The solar energy absorbed by the inner glass was obtained as follows [43]:

$${\phi }_2={\tau }_m{\alpha }_{g}E$$

(25)

where α_g is the absorption coefficient of the inner glass for solar radiation and τ_m is the transmittance of the photovoltaic module.

2.4. Evaluation Indicators

The photovoltaic conversion efficiency of the photovoltaic module is a crucial parameter in the photovoltaic power generation systems that convert light energy into electrical energy. It is the main factor determining the efficiency of photovoltaic power generation [44]. During the actual use of photovoltaic modules, they are subject to the influence of the complex outdoor environment, which can lead to changes in their electrical performance parameters. Among these factors, solar irradiance has the most significant impact [45]. Studies have shown that solar irradiance, ambient temperature, wind speed, and humidity affect the surface temperature of photovoltaic modules, which affects the power generation.

The temperature coefficient indicates the sensitivity of the photovoltaic panel efficiency to temperature changes. It is usually expressed in %/°C. For photovoltaic panels with a temperature coefficient of 0.35% (amorphous silicon), the power generation efficiency reaches its highest value at the standard temperature (25 °C). For every 1 °C increase in temperature, the output power of the photovoltaic panel decreases by 0.35% [46].

The relationship between the temperature coefficient and the efficiency is given by [46]:

$$∆\eta =\beta (T_b-T_s)$$

(26)

where Δη is the photovoltaic conversion efficiency (%), β is the temperature coefficient, (%/°C), T_b is the standard temperature (25 °C), and T_s is the actual operating temperature (°C).

The output power is computed as [47]:

$$P_{out}=A\times ∆\eta \times \mathrm{E}$$

(27)

The power generation efficiency of the photovoltaic panel (%) is computed as [48]:

$$\eta ={\displaystyle \frac{P_{out}}{P_{max}}}\times 100\%$$

(28)

where P_out is the output power of the photovoltaic panel (W) and P_max is its maximum value (150 W).

2.5. Case Data

2.5.1. Meteorological Data

The performance prediction was conducted using weather data from Jinan, a city with hot summers and cold winters in eastern China. Figure 3 shows the meteorological data for a typical year in Jinan (latitude 36°40′ N, longitude 117°00′ E), including the outdoor dry bulb temperature, solar radiation intensity, and effective sky temperature.

2.5.2. Performance Parameters

The parameters of the photovoltaic glass curtain wall and those of the thermal performance of photovoltaic modules are shown in

Table 1. Characteristic parameters of the photovoltaic glass curtain wall.

Component Size (mm)	Power (W)	Air Layer Thickness (mm)
1390 × 1029	150	12

and

Table 2. Parameters of the thermal performance of photovoltaic modules.

Photovoltaic Module	Density (kg/m3)	Specific Heat (J/(kg·K))	Thickness (mm)	Heat Capacity (J/k)
Encapsulation glass	3000	500	5	10,725
Solar cell	2330	677	0.3	676.7
Laminated glass	3000	500	5	10,725
Total	-	-	-	22,126.7

, respectively.

# TASKS AND EXERCISES
(A) Rewrite the passage on photovoltaic modules starting at the words "The parameters of" and stopping after "of photovoltaic modules.", swapping "glass curtain wall" for "glass facade".
(B) Answer these from the passage on photovoltaic modules:
(i) What maximum power value is given for the photovoltaic panel?
(ii) Weather data from which city was used for the performance prediction?
(iii) By how much does the panel's output power drop for every 1 °C rise in temperature?
(C) Please translate this sentence from the passage on photovoltaic modules into Spanish: "The temperature coefficient indicates the sensitivity of the photovoltaic panel efficiency to temperature changes."

# DATA BLOCK
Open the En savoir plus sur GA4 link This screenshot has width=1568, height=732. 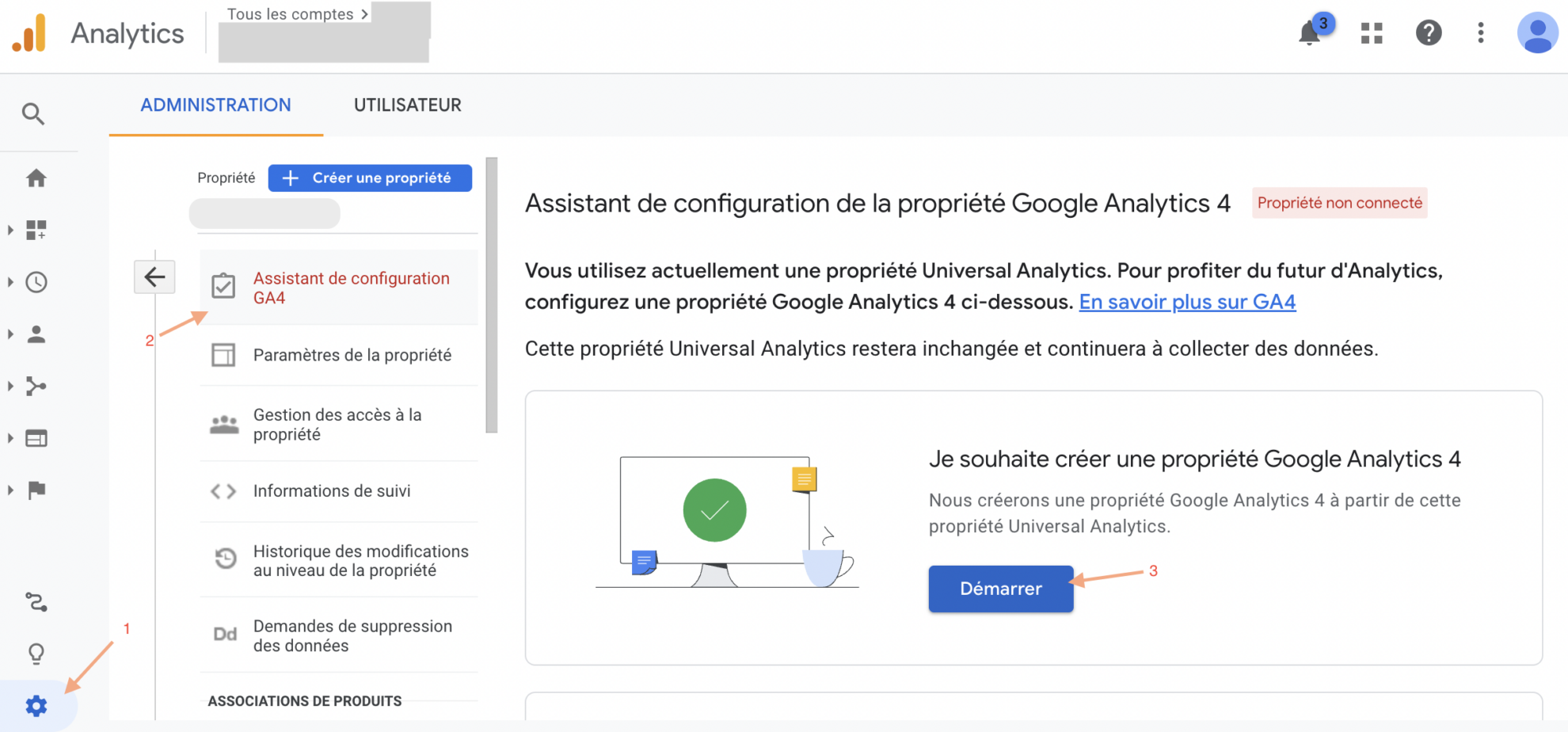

# PER-TASK ANSWERS
(A)
The parameters of the photovoltaic glass facade and those of the thermal performance of photovoltaic modules are shown in

Table 1. Characteristic parameters of the photovoltaic glass facade.

Component Size (mm)	Power (W)	Air Layer Thickness (mm)
1390 × 1029	150	12

and

Table 2. Parameters of the thermal performance of photovoltaic modules.

(B)
(i) 150 W
(ii) Jinan
(iii) 0.35%

(C) El coeficiente de temperatura indica la sensibilidad de la eficiencia del panel fotovoltaico a los cambios de temperatura.